Hong Kong Selects First Stablecoin Issuers in Controlled Market Rollout
The Hong Kong Monetary Authority (HKMA) has designated Anchorpoint Financial and HSBC as the first licensed stablecoin issuers. Anchorpoint is backed by Standard Chartered, Hong Kong Telecom, and Animoca Brands—a consortium that, together with HSBC, reflects a deliberate preference for systemically important institutions. The selection follows 36 formal applications (from 77 initial expressions of interest), including strong participation from mainland-linked firms such as Ant Group and JD.com, although Beijing ultimately moved to restrict onshore stablecoin activity. HKMA CEO Eddie Yue emphasized that future approvals will remain tightly limited.

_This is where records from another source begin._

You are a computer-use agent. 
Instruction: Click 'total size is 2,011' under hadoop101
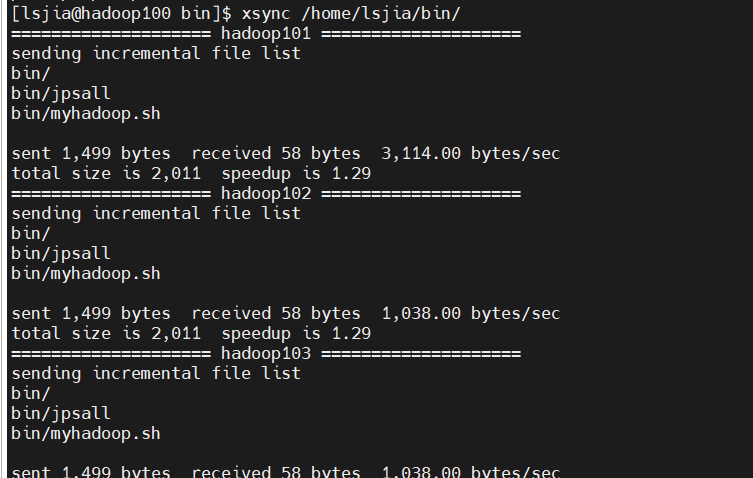click(106, 173)
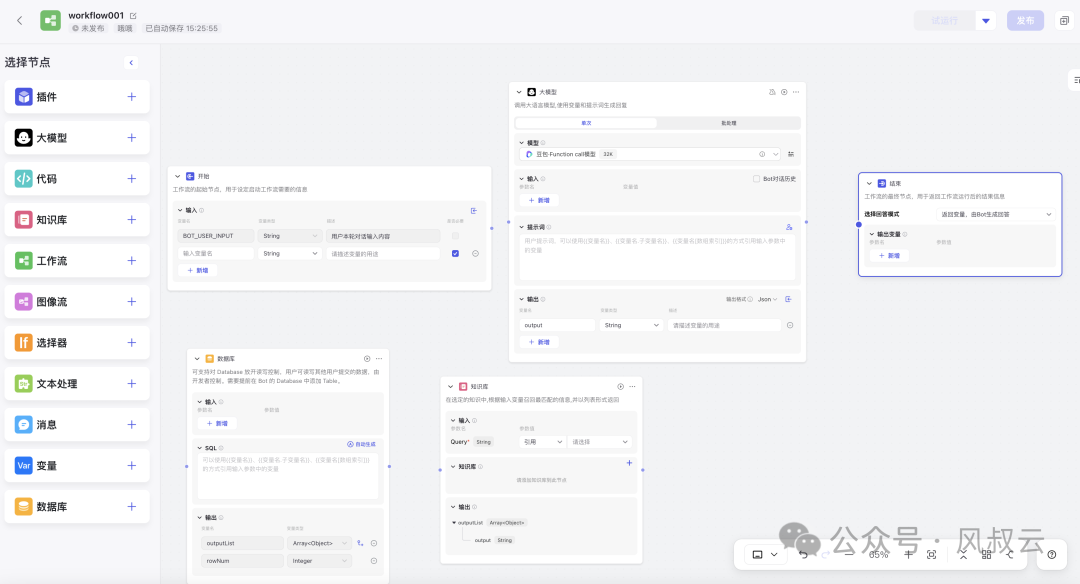Add a 代码 code node via plus icon
Screen dimensions: 1080x584
(131, 179)
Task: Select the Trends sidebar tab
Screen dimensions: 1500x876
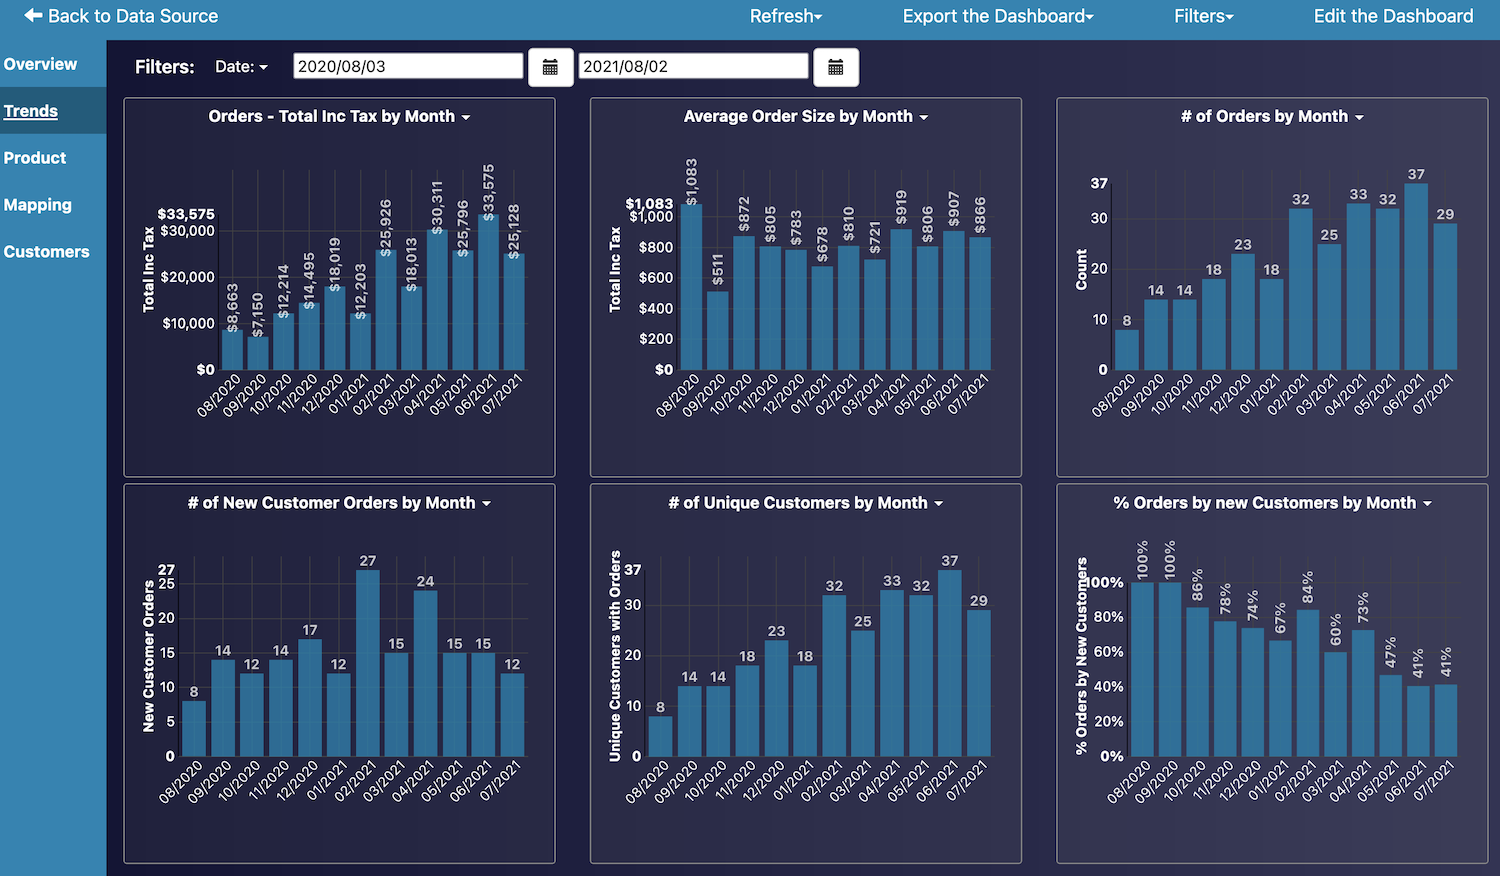Action: coord(31,111)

The first issuance wave will focus on HKD-pegged stablecoins, expected to go live between mid and late 2026, with core use cases in cross-border payments and tokenized asset settlement, and potential expansion into domestic payments and programmable finance. A central gating factor is Hong Kong’s strict AML framework: issuers are, at least initially, required to verify all holders unless alternative controls demonstrably achieve equivalent risk mitigation. This effectively advantages banks with established compliance infrastructure, though the HKMA has signaled this constraint may be relaxed over time, consistent with its phased liberalization approach in digital asset markets.

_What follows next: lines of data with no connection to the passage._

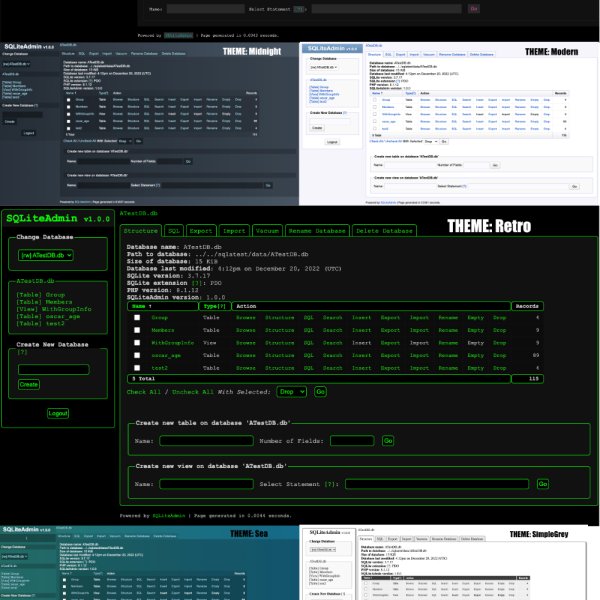Click the Name field for new table in Retro theme
This screenshot has height=600, width=600.
pyautogui.click(x=204, y=440)
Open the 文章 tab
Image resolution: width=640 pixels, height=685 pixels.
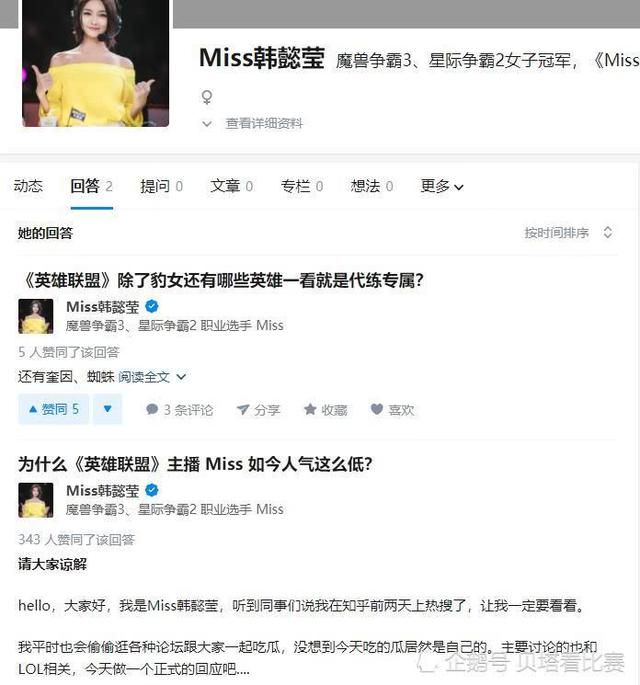click(x=232, y=187)
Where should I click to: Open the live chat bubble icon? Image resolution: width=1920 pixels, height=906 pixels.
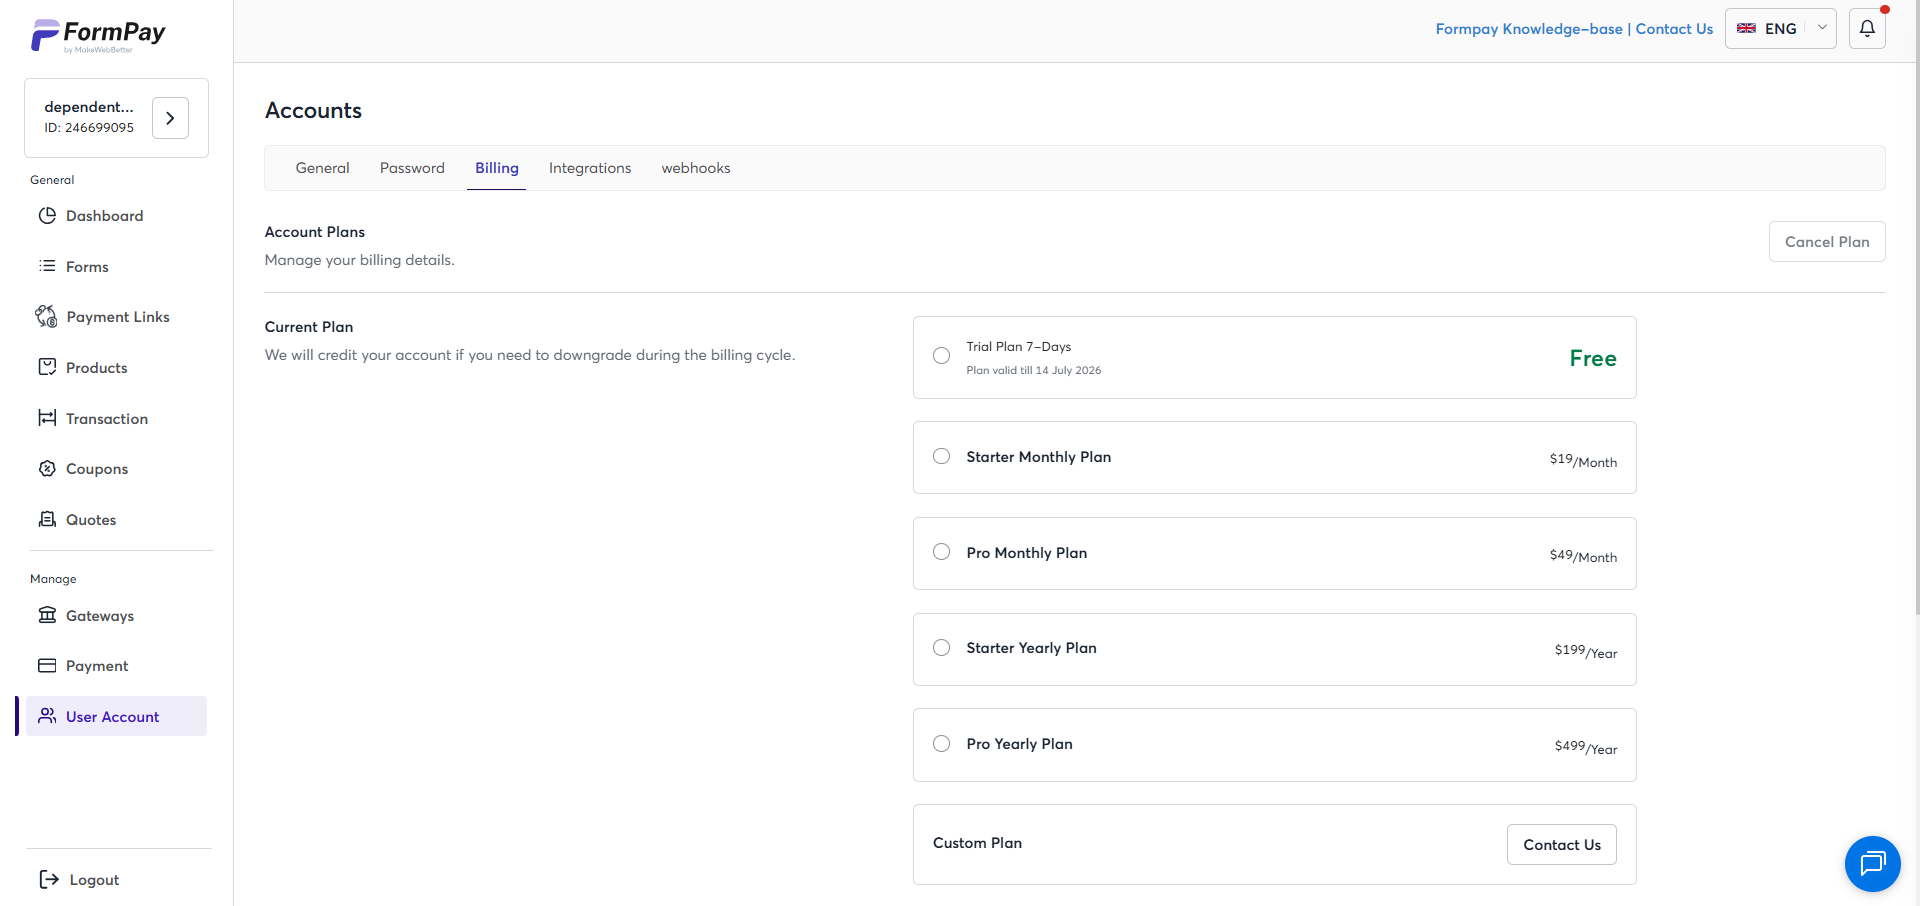tap(1872, 863)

From a prudential perspective, Hong Kong is simultaneously aligned with and differentiated from global standards. While adopting the Basel crypto framework from January 2026, it introduces a carveout for authorized local stablecoins, avoiding punitive capital treatment tied to permissionless blockchain exposure. The reserve regime is comparatively flexible—permitting short-duration bank deposits, sovereign paper, repos, and money market funds—and issuers may conduct additional approved activities. As in the EU and US, interest payments to holders are prohibited, but marketing incentives remain permissible, reflecting a calibrated balance between innovation, financial stability, and user protection.